[Excerpt to read]
Mumbai police find it difficult to track SIMI’s splinter cells

Author: Ranjit Khomne and Aneesh Phadnis
Publication: The Times of India
Date: March 18, 2003
 
Activists of the banned Students Islamic Movement of India (SIMI), whom the police suspect to be behind the series of bomb blasts in the city, have formed several splinter cells and are carrying out “hit-and-run” attacks, police investigators said.

As a result, the law enforcers are finding it difficult to track down these suspects. The police believe that the recent blasts were executed by SIMI activists at the instance of Pakistan-based Lashkar-e-Toiba (LeT). Thursday's blast in a local train at Mulund killed 12 people.

SIMI's hand is also suspected in the blast in a BEST bus at Ghatkopar, which killed two persons, and two other blasts at Mumbai Central and Vile Parle subsequently.

Police sources claimed that the culprits have links with the banned People's War Group which is active in the Naxal-dominated areas of Andhra Pradesh, Nanded and Parbhani districts of Maharashtra.
[/Excerpt to read]
[Excerpted data]
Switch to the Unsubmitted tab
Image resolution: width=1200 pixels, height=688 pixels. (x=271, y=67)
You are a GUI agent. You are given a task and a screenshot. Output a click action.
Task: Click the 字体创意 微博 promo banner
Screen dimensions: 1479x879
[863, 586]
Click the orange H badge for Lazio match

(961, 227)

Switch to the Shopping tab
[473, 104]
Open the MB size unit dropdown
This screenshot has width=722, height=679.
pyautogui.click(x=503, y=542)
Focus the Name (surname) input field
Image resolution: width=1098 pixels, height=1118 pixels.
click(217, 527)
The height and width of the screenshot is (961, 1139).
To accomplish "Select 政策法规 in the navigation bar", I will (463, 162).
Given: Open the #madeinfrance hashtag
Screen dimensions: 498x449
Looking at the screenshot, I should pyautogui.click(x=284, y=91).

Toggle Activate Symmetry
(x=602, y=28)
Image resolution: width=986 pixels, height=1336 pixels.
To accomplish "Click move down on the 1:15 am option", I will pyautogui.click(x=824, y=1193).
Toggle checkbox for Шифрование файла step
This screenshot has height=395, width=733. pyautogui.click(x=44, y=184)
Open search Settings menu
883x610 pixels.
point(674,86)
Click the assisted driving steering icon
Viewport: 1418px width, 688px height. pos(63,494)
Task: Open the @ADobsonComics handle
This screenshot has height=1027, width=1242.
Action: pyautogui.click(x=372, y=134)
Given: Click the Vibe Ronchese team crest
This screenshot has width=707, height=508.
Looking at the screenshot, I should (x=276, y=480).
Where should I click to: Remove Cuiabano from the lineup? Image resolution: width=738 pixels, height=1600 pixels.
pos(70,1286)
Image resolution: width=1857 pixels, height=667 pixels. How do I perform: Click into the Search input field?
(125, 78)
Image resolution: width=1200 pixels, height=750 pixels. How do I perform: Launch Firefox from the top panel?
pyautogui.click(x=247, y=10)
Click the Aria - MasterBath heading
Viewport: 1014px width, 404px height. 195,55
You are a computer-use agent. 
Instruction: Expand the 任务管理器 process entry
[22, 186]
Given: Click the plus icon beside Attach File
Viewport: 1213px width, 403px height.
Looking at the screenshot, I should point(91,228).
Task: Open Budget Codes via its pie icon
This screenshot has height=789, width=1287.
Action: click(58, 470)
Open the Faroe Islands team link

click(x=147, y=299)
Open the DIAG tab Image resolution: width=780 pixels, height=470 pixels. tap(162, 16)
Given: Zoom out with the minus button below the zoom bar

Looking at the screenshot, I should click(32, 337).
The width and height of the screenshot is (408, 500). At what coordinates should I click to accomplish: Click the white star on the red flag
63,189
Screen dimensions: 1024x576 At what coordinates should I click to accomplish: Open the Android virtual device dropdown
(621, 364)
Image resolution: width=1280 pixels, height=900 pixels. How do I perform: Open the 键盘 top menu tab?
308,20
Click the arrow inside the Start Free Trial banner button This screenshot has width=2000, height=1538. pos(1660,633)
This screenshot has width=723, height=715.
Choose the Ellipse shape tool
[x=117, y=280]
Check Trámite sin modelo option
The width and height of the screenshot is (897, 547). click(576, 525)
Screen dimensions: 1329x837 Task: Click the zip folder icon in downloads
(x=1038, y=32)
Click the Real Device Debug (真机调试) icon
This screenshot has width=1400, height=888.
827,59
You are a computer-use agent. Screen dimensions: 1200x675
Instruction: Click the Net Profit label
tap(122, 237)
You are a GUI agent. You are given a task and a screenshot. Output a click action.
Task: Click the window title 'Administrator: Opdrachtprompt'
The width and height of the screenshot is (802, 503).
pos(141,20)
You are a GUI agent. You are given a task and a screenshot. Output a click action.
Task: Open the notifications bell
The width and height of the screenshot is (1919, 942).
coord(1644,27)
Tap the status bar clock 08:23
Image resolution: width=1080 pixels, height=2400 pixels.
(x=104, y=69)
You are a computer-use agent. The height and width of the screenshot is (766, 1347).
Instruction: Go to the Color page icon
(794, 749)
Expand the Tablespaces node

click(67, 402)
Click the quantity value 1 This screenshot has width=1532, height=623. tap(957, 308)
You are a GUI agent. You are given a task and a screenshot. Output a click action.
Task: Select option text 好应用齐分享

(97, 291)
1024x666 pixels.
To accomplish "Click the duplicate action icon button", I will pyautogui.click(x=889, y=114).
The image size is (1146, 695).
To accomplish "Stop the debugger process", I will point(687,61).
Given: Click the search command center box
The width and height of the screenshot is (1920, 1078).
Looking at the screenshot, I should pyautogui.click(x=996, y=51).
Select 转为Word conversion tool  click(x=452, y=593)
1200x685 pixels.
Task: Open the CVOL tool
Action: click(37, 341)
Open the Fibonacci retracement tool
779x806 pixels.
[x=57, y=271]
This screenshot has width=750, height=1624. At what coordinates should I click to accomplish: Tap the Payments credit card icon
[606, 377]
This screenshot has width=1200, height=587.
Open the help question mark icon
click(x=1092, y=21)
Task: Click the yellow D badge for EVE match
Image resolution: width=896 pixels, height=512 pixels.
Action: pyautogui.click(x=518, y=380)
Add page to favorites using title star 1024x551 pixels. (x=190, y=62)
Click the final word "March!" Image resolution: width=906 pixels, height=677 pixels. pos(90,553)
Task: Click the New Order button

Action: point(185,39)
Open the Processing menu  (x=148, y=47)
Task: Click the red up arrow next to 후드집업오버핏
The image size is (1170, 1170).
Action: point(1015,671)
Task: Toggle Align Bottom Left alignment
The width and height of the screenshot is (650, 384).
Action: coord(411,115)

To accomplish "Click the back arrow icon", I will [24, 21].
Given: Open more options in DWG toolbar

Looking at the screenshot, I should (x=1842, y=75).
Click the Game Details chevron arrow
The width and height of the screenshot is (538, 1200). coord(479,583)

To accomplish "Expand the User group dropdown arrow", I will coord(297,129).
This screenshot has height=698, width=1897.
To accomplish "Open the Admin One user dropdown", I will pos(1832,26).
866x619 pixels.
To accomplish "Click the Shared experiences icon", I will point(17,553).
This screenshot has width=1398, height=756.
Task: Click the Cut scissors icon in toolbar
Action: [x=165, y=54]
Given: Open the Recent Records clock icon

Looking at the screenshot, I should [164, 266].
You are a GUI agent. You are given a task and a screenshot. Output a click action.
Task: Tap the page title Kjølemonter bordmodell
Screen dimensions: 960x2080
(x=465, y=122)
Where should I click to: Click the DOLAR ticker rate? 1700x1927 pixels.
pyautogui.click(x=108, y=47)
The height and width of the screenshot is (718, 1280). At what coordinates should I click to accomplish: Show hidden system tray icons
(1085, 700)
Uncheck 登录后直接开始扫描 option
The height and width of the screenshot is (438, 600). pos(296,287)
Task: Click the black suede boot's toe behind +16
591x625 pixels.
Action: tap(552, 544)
[/Excerpted data]
Exercise details
Pick up the news report on SIMI's splinter cells after its final sentence and continue writing it.

Response to this task
Officials insist that SIMI had established links with Pakistan's Inter-Services Intelligence (ISI) and the radical Karachi-based Jamat-e-Islami group. It is also in regular touch with various fundamentalist organisations in the Gulf and Pak-occupied Kashmir. LeT is one of these organisations.

Officials further said that the blasts were meticulously planned, but the strikes could have been bigger. “We suspect that they are deliberately limiting the extent of damage. The aim seems to be to create a fear psychosis,” a senior official said.

Intelligence officials said after SIMI was banned in September 2001 in the wake of Al Qaida's terror attacks bi the US, its activists floated a new set-up. However, apparently to avoid a fresh ban, the new organisation only talks about its aim to motivate the Muslim youth for educational and cultural upliftment of the community.

Sources said that the new organisation does not mention SIMI or talk about Islamic fundamentalism. “In fact, we cannot officially declare the new organization to be the new avatar of SIMI, because it does not give a hint about SIMI and other fundamentalist activities or links. But the organization is under surveillance and being monitored,” the official said.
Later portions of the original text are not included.